Julien, qu’avez-vous ressenti alors que vous jouiez la gagne sur une étape du Tour ?

Ce n’est pas différent des autres courses. Mais c’est plus important parce qu’on se dit que c’est quand même une étape du Tour et ça peut changer une carrière. Dans le dernier kilomètre, si on ne regardait pas, je pense qu’on aurait pu aller au bout. Ladagnous, c’est un pistard et il a voulu jouer un peu. Le Belge (Jan Ghyselinck, ndlr) a été malin aussi. Comme il était moins fort, il ne passait pas de gros relais, donc il nous a surpris. Quand j’ai vu qu’il partait, j’ai bien compris qu’il me manquait un petit quelque chose pour le suivre.

Avez-vous pensé à ce moment-là que Ghyselinck pouvait aller au bout ?

Au début oui, mais dans le faux plat, il a coincé, il était un peu juste. Je pense que c’était le coureur d’Euskaltel (Pablo Urtasun Perez, ndlr) le plus fort. Mais c’est comme ça. Ça me redonne quand même un peu le moral. J’ai connu un début de Tour difficile et j’espère que ça m’a remis dans le bon chemin pour la suite.

Vous vous sentiez mieux ce matin au départ ?

Oui, un peu quand même. Je me faisais tousser durant l’échappée pour me dégager la respiration. Mais je ne serai pas aller devant si ça n’allait pas mieux.

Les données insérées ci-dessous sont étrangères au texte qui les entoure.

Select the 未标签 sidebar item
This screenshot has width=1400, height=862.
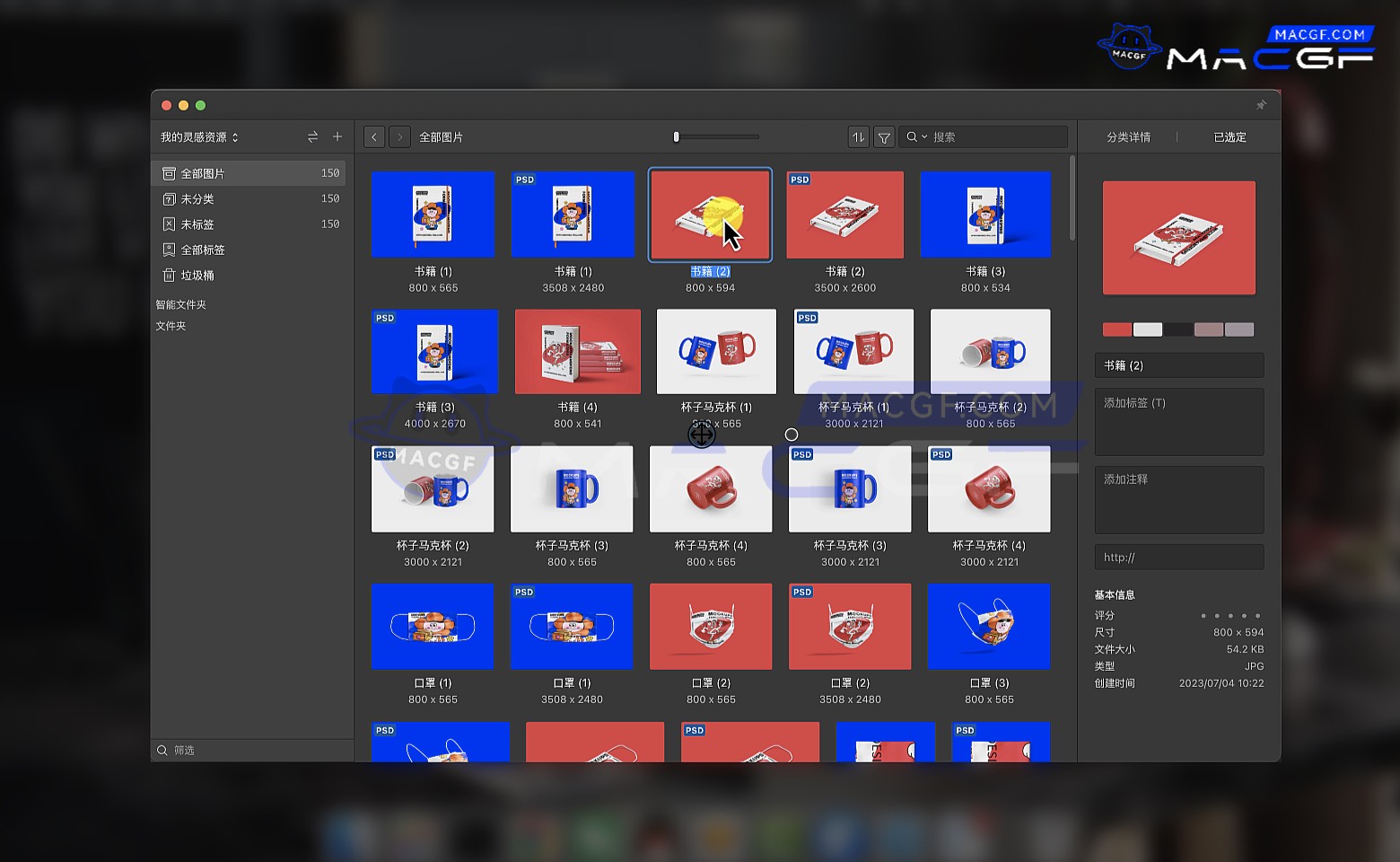(197, 224)

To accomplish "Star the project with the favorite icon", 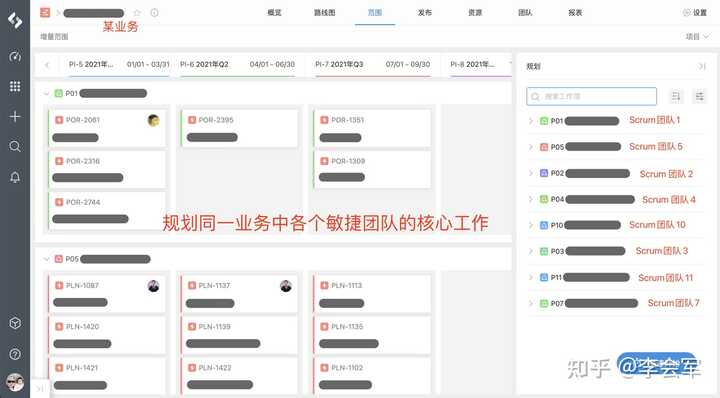I will (137, 13).
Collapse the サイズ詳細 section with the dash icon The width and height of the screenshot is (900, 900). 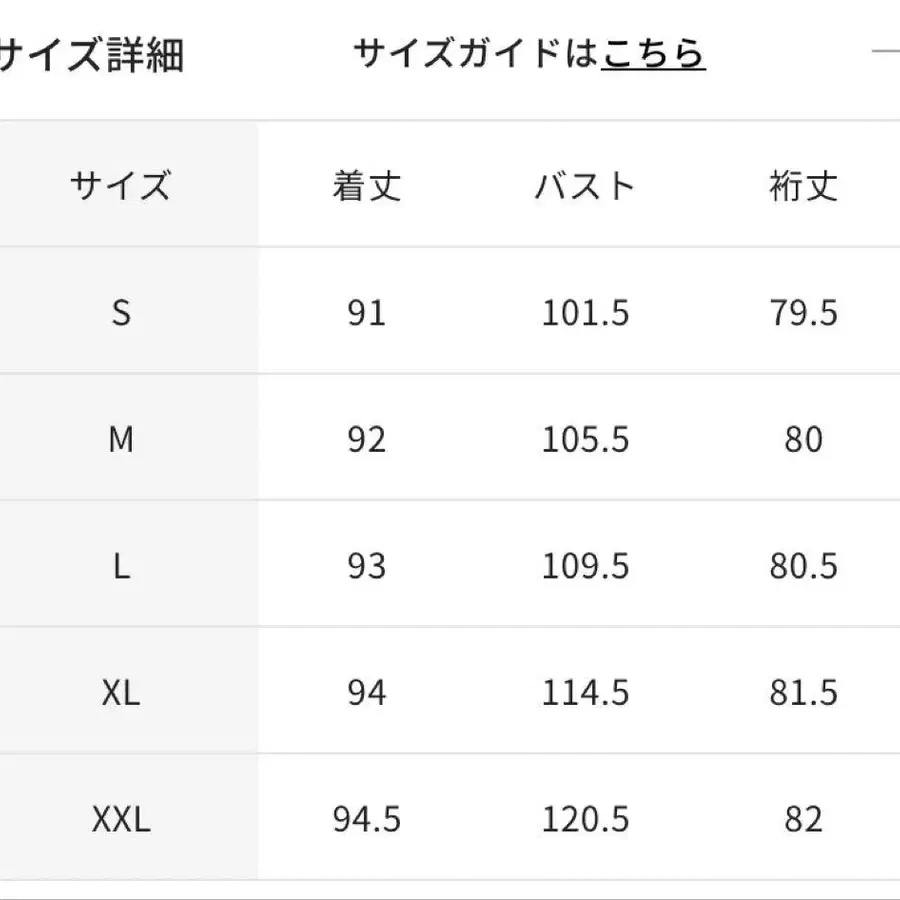point(886,52)
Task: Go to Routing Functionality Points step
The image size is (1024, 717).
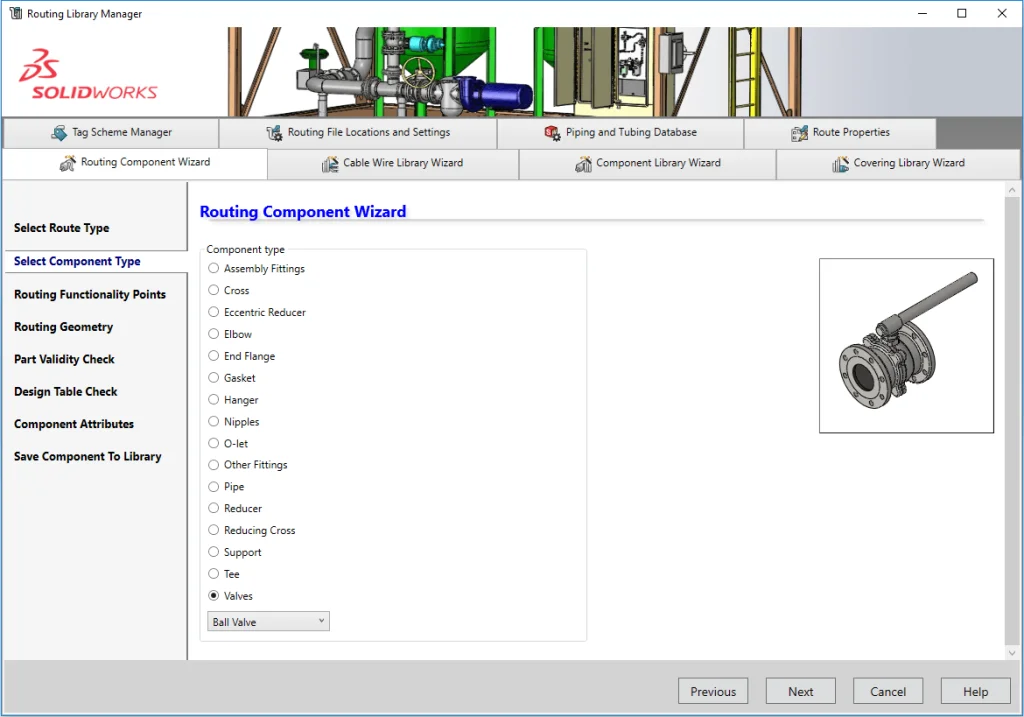Action: coord(90,295)
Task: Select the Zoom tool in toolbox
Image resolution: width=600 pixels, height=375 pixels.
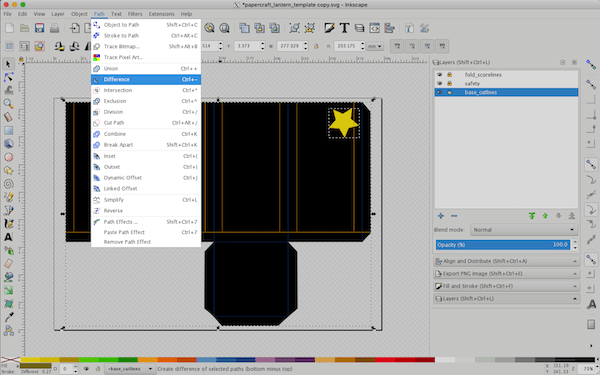Action: point(8,103)
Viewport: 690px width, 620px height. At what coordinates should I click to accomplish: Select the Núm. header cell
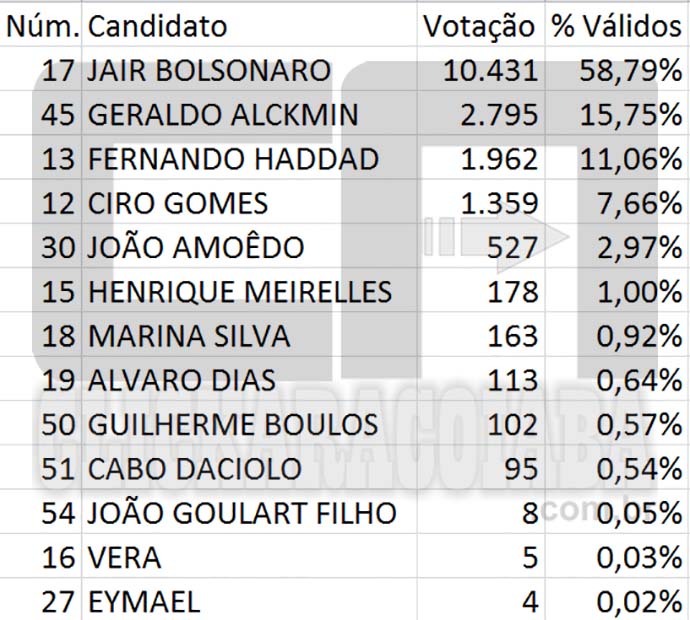40,25
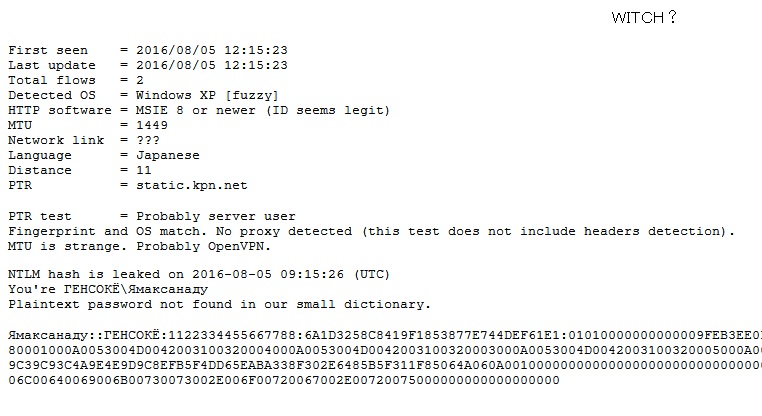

"Je manque encore de peps"

Comment s’est déroulée votre échappée ?

On avait le vent dans le dos et on s’est dit qu’on allait jouer un peu avec le peloton. A 30 ou 35 kilomètres de l’arrivée, on a lâché les chevaux. On s’est bien entendu en plus je trouve. Comme on avait le vent dans le dos, on était tout le temps à 50 km/h. Même si le peloton était à 60 km/h, il n’allait pas revenir comme ça. C’est vrai qu’on a commencé à y croire, surtout à cinq bornes, quand on avait encore 35 secondes d’avance. On a tout donné, pas de regret. C’est tout de même un peu décevant, parce que si je suis au top de ma forme, un final en bosse comme ça, c’est pour moi. Mais il y en aura d’autres.

Qu’est-ce qu’il vous a manqué précisément ?

Je manque encore de peps je trouve. Je ne sais pas si c’est parce que j’ai pris des antibiotiques. Mais le Tour est long. On va continuer à bosser pour Jérôme (Coppel, le leader, ndlr), pour qu’il reste bien placé jusqu’à samedi.